I chose a controller made by Specialty Concepts. It is simple yet does the job. And the folks at the company are a big help in helping you choose the right model for your panel. When you contact them, the will need to know what size panel (wattage) you have and what the voltage is. I also bought my controller from the people at Sun Electronics in Miami.
The people at Specialty Concepts have also calculated how temperature will affect current flow and recommend that their controllers not be placed in engine rooms as the heat produced will reduce the controller efficiency by about 25%. I located mine in the electrical panel under the lower helm.
And lastly, you will need the appropriately sized cables to run from the controller to your batteries and a fuse to hook the controller to the battery bank.

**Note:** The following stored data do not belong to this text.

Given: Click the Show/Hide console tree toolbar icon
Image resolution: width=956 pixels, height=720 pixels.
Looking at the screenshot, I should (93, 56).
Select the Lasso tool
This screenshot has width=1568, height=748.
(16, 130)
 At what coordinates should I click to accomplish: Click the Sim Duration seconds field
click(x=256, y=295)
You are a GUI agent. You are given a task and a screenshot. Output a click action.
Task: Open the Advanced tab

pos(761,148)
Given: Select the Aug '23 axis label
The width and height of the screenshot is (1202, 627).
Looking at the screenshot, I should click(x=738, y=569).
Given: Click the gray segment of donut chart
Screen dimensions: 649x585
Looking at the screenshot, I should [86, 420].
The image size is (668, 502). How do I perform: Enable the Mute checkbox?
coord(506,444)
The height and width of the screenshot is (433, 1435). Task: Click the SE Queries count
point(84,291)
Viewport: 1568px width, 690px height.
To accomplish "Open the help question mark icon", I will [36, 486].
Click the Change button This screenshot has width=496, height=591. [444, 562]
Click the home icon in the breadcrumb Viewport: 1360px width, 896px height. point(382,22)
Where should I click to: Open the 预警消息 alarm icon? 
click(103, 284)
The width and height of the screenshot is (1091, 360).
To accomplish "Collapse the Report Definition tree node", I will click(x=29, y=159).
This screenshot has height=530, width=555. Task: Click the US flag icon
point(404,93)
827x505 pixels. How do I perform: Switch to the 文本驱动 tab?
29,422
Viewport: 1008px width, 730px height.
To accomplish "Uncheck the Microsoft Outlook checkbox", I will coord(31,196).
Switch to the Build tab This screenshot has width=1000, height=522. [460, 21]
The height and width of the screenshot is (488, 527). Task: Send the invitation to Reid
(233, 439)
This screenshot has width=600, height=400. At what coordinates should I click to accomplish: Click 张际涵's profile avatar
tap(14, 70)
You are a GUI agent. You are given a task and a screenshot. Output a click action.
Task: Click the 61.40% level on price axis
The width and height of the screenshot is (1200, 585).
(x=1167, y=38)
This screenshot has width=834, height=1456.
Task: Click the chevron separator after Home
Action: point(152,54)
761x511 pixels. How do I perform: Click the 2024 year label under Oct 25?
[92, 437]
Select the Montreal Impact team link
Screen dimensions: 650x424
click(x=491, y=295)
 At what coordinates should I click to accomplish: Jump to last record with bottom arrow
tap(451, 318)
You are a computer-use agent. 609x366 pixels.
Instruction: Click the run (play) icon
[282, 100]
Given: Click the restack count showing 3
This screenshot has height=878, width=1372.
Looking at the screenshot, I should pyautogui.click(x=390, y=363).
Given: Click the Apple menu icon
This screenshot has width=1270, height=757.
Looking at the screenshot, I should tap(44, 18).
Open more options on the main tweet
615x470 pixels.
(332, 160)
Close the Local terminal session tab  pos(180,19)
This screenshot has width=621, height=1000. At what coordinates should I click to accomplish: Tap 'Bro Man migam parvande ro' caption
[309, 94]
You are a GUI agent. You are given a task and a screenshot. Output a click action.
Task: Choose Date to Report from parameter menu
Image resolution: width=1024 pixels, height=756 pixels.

In selecting the correct fuse, you will need to find the short circuit current for your panel and rate the breaker at 125% of that number. This will give you the amperage of the breaker you will need. Your controller operating manual will have guidance on these too.
Having a solar panel to maintain your batteries seems like a great idea but you’ll need to have a way to monitor your batteries. I chose to also install a Trimetric 2025RV Battery Monitor. This smart device is wired into your battery bank to give a real time measurement of voltage going in to the bank, amps being used by your boat, the percent full charge on the bank, and the amp hours used since the last charge.
So we have now installed a 195 watt solar panel coupled with a 1800 watt inverter and a battery bank with 443 amp hours. We ran our tests this week at anchor with clear skies.
Using the worksheets attached I concluded that our power consumption is 112.5 amp hours per day. The freezer alone is the biggest draw using 60 of the amp hours followed by the refrigerator. Did you know that a standard anchor light uses 18 amp hours per night?
The battery monitor told me that our actual draw from the battery bank was only 65 amp hours which means we got the remaining from the sunlight, a full 42% was from the sun.
Now we can run the generator for about an hour to bring the battery bank up to full charge.